突然有种一切都“回不去了”的感觉,可是还没来得及惆怅,一进妖精住的小区,就瞬间“往事重现”了: 简直跟我以前和她做邻居那个小区一模一样。小区外围是菜市场,不是大城市那种有规划的室内菜场,而是室外没有围墙也没有屋顶的“自由”市场。肉铺菜摊水果铺四处散落,行人车辆挤作一团,以前我们小区门口的菜场是自行车,现在这里是机动车– 汽车和电动摩托。声音很大,灰尘也很大,散落一地的各种垃圾: 纸片,塑料袋,菜邦子。肉铺的肉高高地挂在铁钩上,经受着灰尘和成都似有若无的“花花太阳”的阳光洗礼。卖菜的人不拘小节,买菜的人也不介意,伸手把这些肉翻来翻去,挑挑拣拣,欢快地和摊主讨价还价。正是我在美国“好山好水好寂寞”的时候怀念过的“好脏好乱好快活”的中国。
在她家里坐了一会儿,还是喝茶聊天。我邀请她去美国玩,她说不去,想到要坐十多个小时的飞机就不想去了。妖精讲她跟唐僧吵架,吵得最厉害的一次唐僧远走国外,一呆就是半年。“要不是有麻将打,麻友们都成了闺蜜,跟她们说一下,我肯定熬不过那半年。你呢,跟你老公会不会吵架?”我说怎么不吵,可是在国外吵完没有居委会,也没有娘家可回,更没有麻将桌上的闺蜜开导,只能内部消化,用一场吵架结束另一场吵架。“那你也怪不容易的啊,”妖精同情地说。
说到这里,十多年前分道扬镳的两条人生轨迹似乎渐渐重合,私房话变成中年妇女的之间放之四海而皆准的“那些年我们分别受过的委屈”,跟我在任何地方的大妈聚会没有多大两样。可是妖精的家还是让我觉得很两样,几乎让我穿越回她十六岁生日那天,我经历的第一个小伙伴的生日爬梯。也是大理石地板,可是大概是光线的原因,颜色有点灰暗。东西还是堆得很满,这些年我的处女座洁癖在地广人稀的美国越演越烈,恨不得挽起袖子帮她塞抽屉里。还是用空气清新剂,刺鼻的芬芳,还是层层叠叠的窗帘,可是大概因为灰太大,那层轻纱不怎么白了。

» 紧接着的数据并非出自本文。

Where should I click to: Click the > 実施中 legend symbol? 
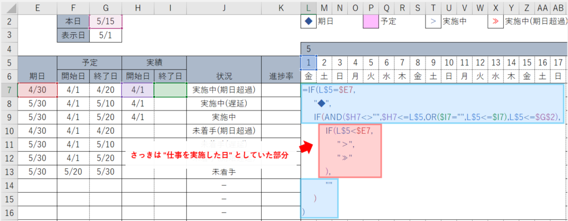coord(433,22)
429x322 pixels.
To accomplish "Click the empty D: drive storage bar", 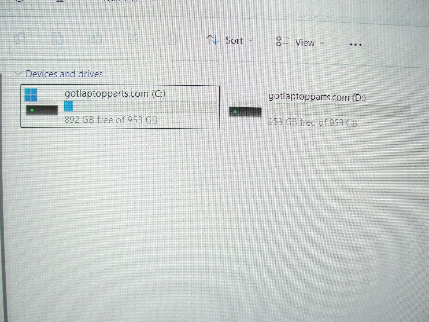I will click(x=338, y=111).
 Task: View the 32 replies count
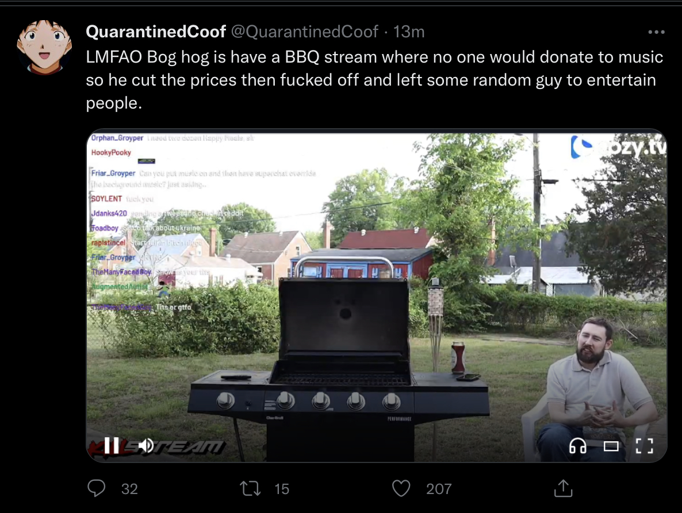129,489
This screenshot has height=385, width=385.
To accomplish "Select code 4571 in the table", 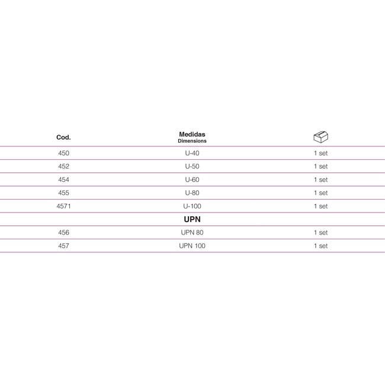I will click(x=63, y=206).
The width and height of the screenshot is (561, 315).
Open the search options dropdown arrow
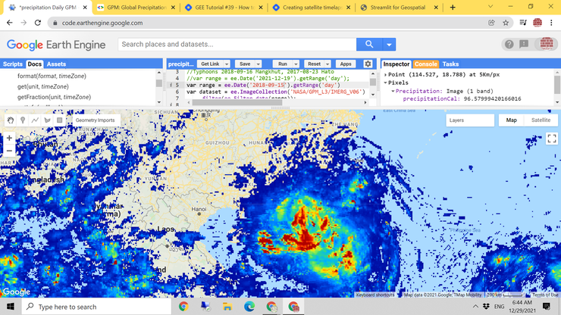click(389, 45)
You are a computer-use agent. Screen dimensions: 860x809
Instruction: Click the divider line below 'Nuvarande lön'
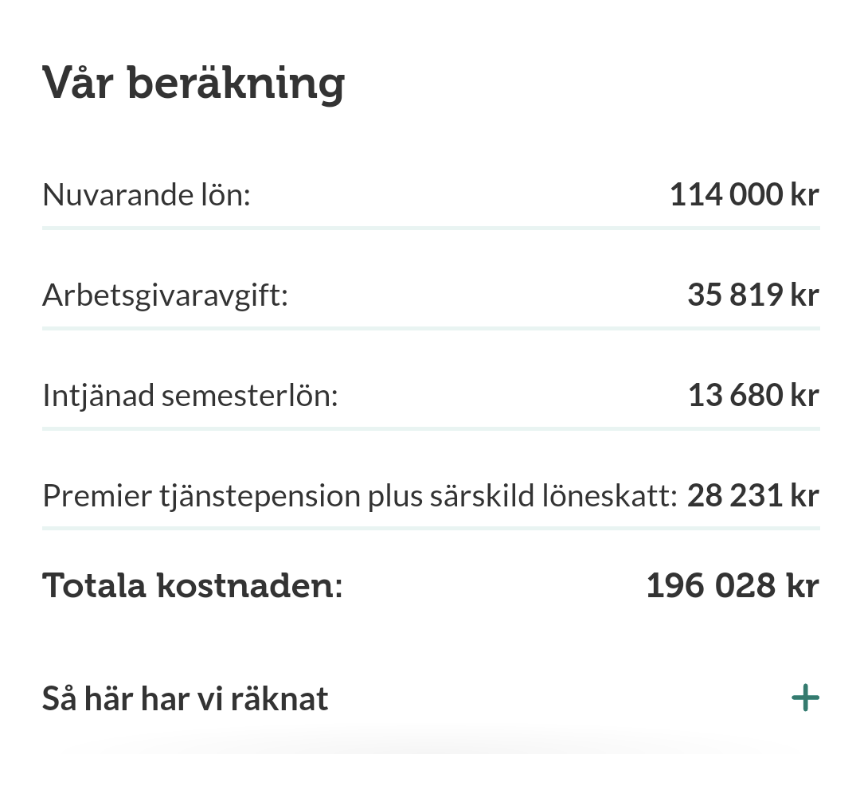[430, 228]
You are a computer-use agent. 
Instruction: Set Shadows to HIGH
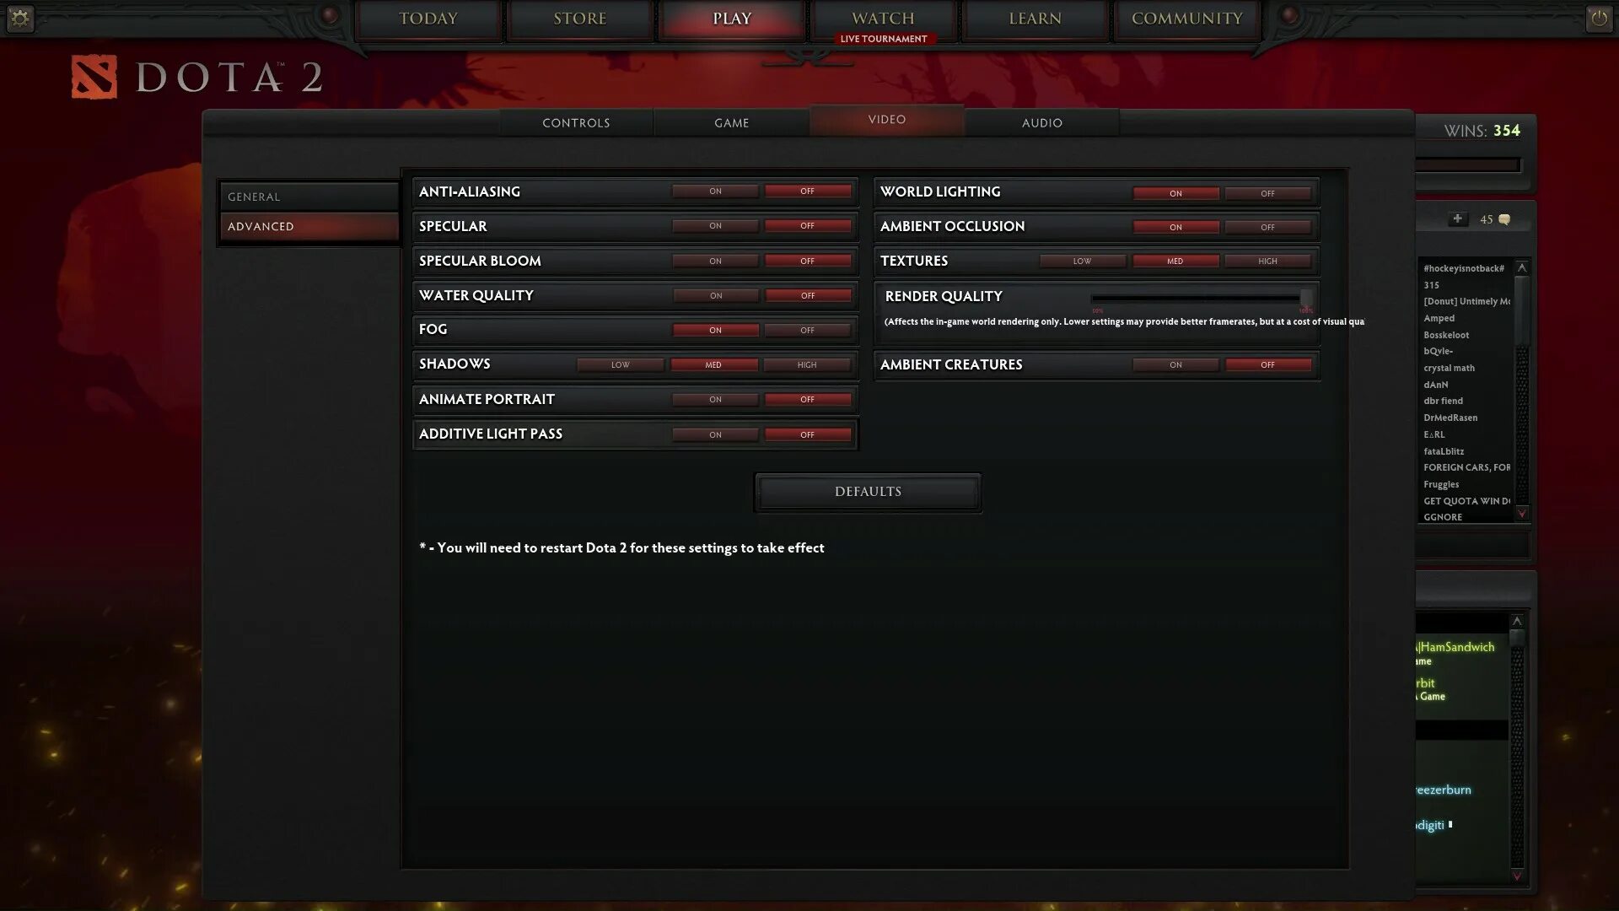tap(807, 365)
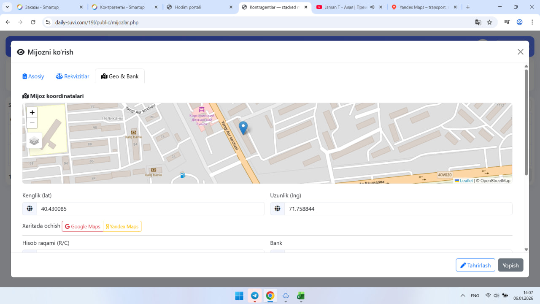Reload the page
Image resolution: width=540 pixels, height=304 pixels.
(33, 22)
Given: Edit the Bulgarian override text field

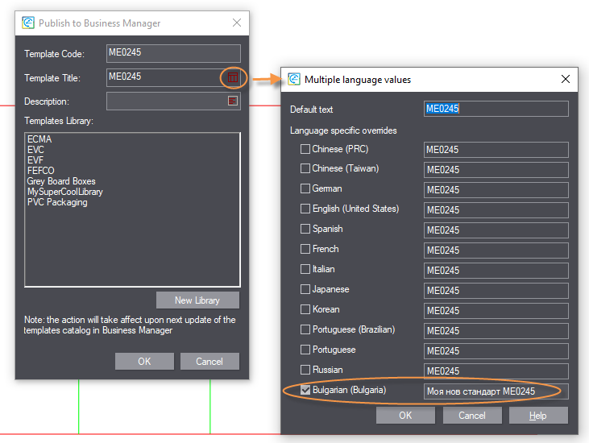Looking at the screenshot, I should click(496, 391).
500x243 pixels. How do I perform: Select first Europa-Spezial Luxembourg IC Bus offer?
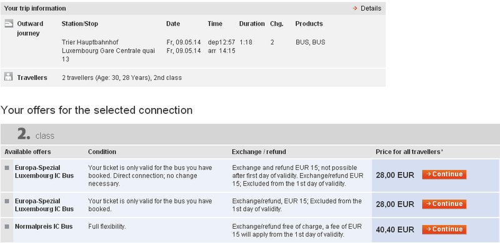click(x=44, y=172)
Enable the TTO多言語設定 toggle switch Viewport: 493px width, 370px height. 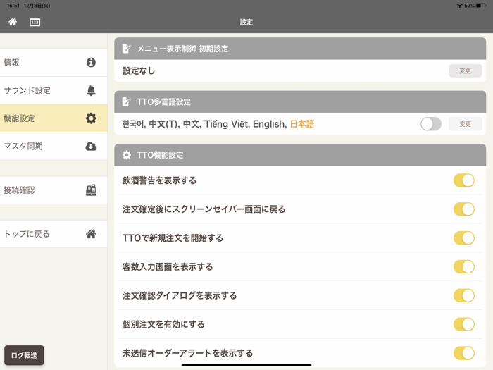[430, 124]
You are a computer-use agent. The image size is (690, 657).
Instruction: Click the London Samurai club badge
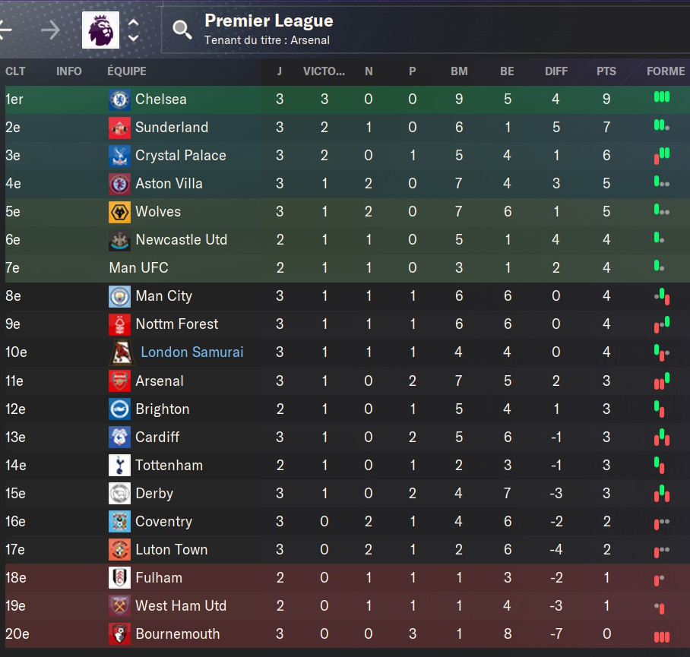(122, 352)
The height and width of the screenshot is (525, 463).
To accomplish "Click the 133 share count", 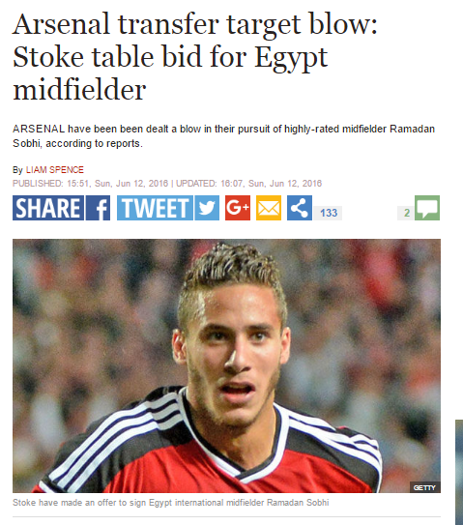I will tap(328, 213).
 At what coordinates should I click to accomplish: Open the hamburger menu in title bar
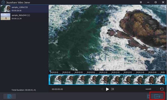(141, 2)
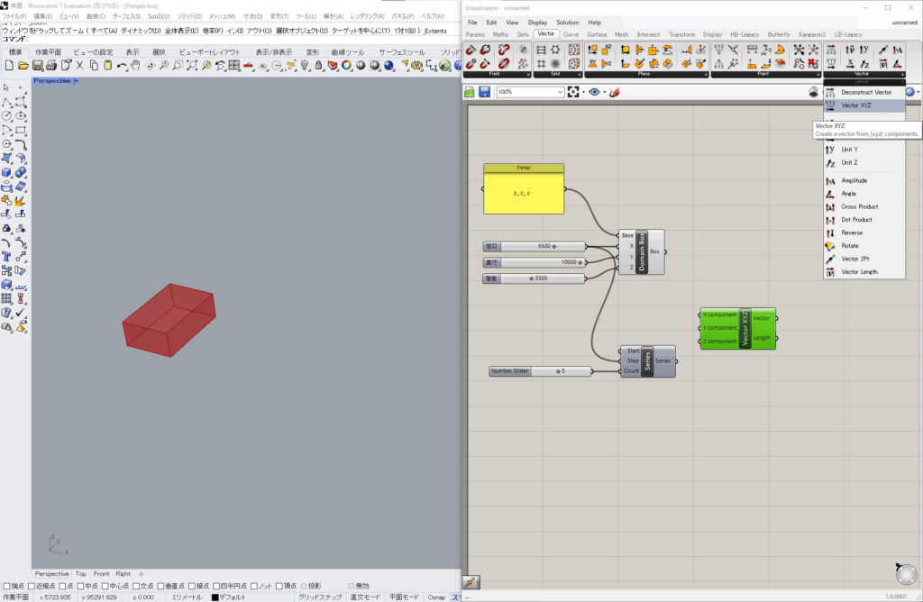Click the Print icon in Rhino toolbar
Image resolution: width=923 pixels, height=602 pixels.
pos(51,66)
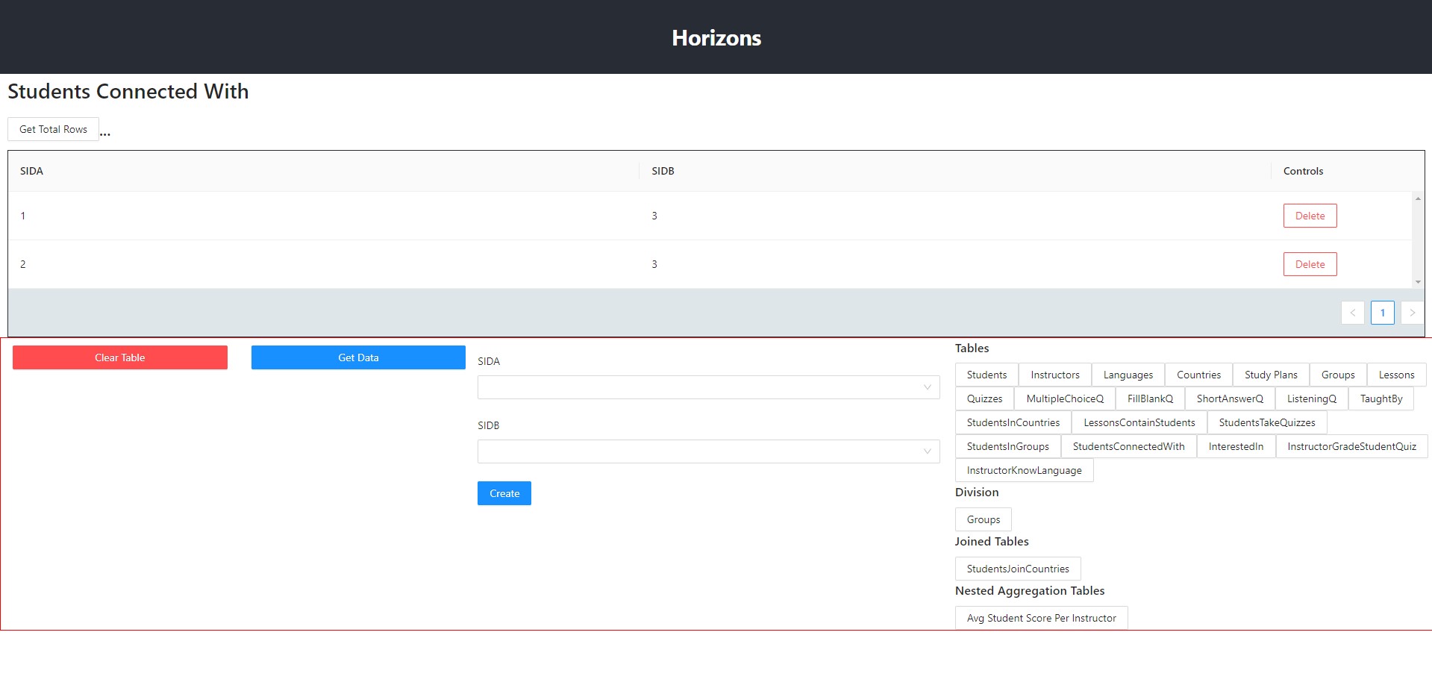The height and width of the screenshot is (691, 1432).
Task: Delete the row with SIDA 1
Action: [1310, 216]
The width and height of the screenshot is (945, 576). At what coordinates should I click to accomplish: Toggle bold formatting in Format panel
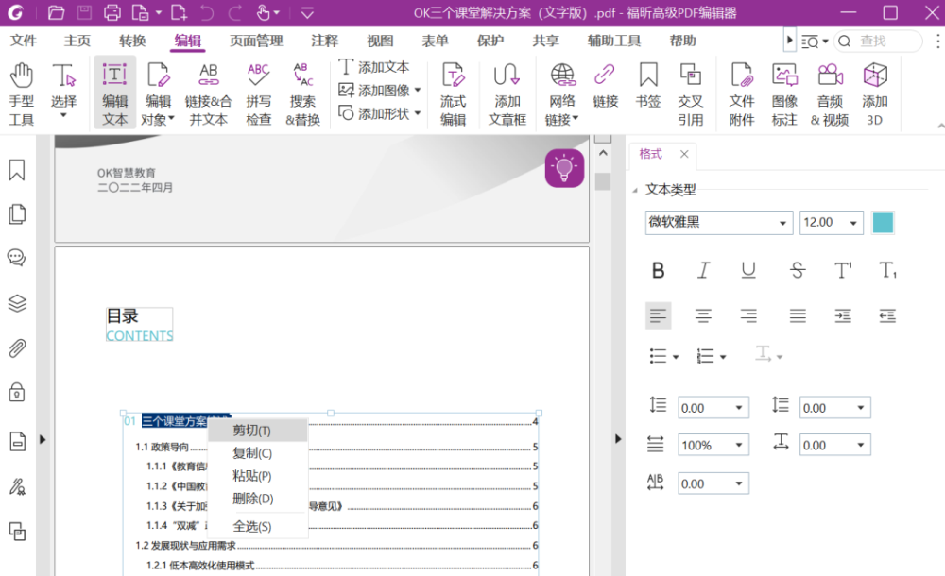coord(658,270)
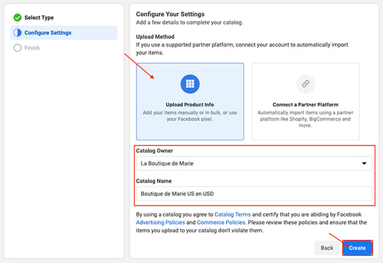Click the Create button

[x=357, y=248]
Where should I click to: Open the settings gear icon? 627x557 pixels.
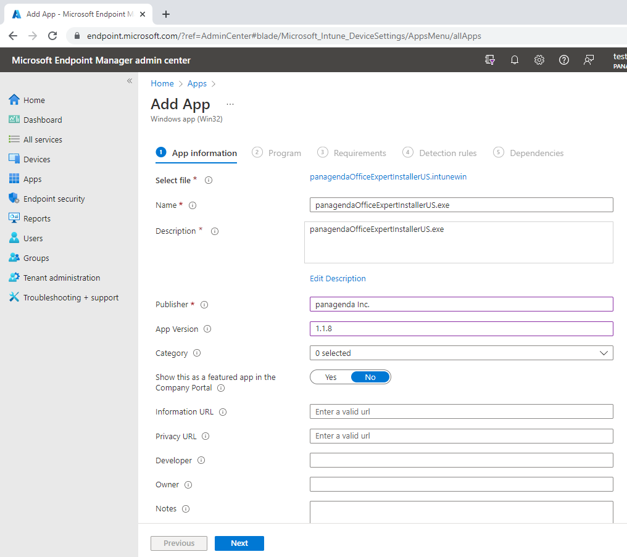[539, 60]
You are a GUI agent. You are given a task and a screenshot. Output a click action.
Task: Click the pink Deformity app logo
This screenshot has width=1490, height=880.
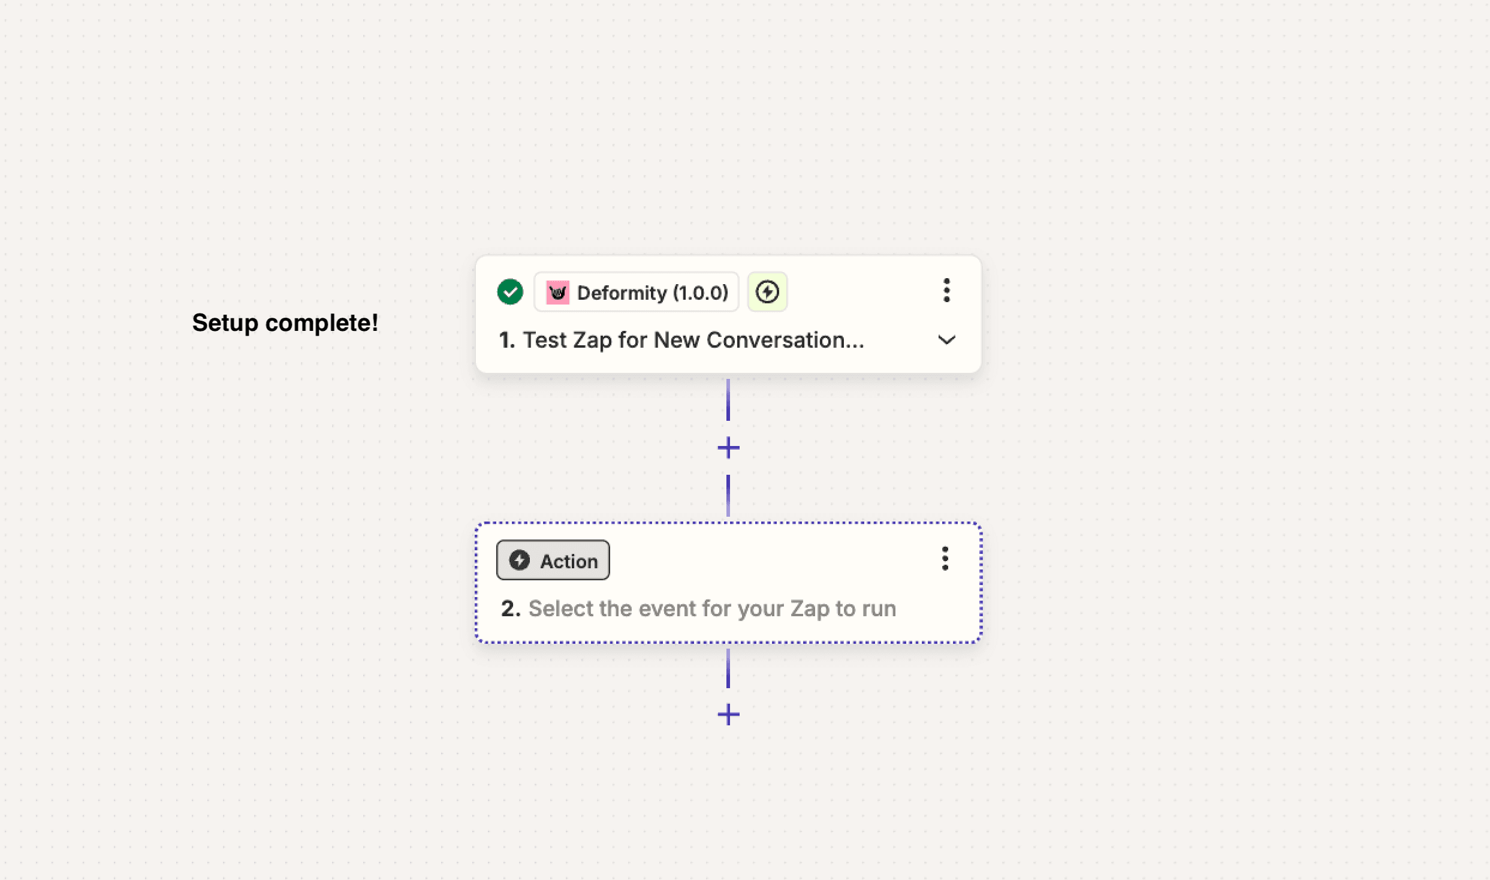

聊完天出门,日影都偏西了,她还说一起去看电影,“夏洛特的烦恼”,她看过了,笑死人了,可以陪我再看一次。可是我实在是玩不动了,还要收拾东西准备返美。她也不勉强,准备去赶她的午夜场麻将,我一个人走回地铁站,心里装满了新鲜的八卦,觉得很充实。跟十多年前每一次和妖精聊完天的感觉一样,妖精还是妖精,我还是我,那些回不去的过去,以及那些没有彼此的过去,我和她的人生轨迹,其实从来都没有重叠过。“谁无痼疾难相笑,各自风流两不如”,我永远成不了精,她也永远不会成为书呆子,就这样她走她的路我走我的路,我听她的故事她也听我的故事,她永远是她我永远是我,“一切都是最好的安排”。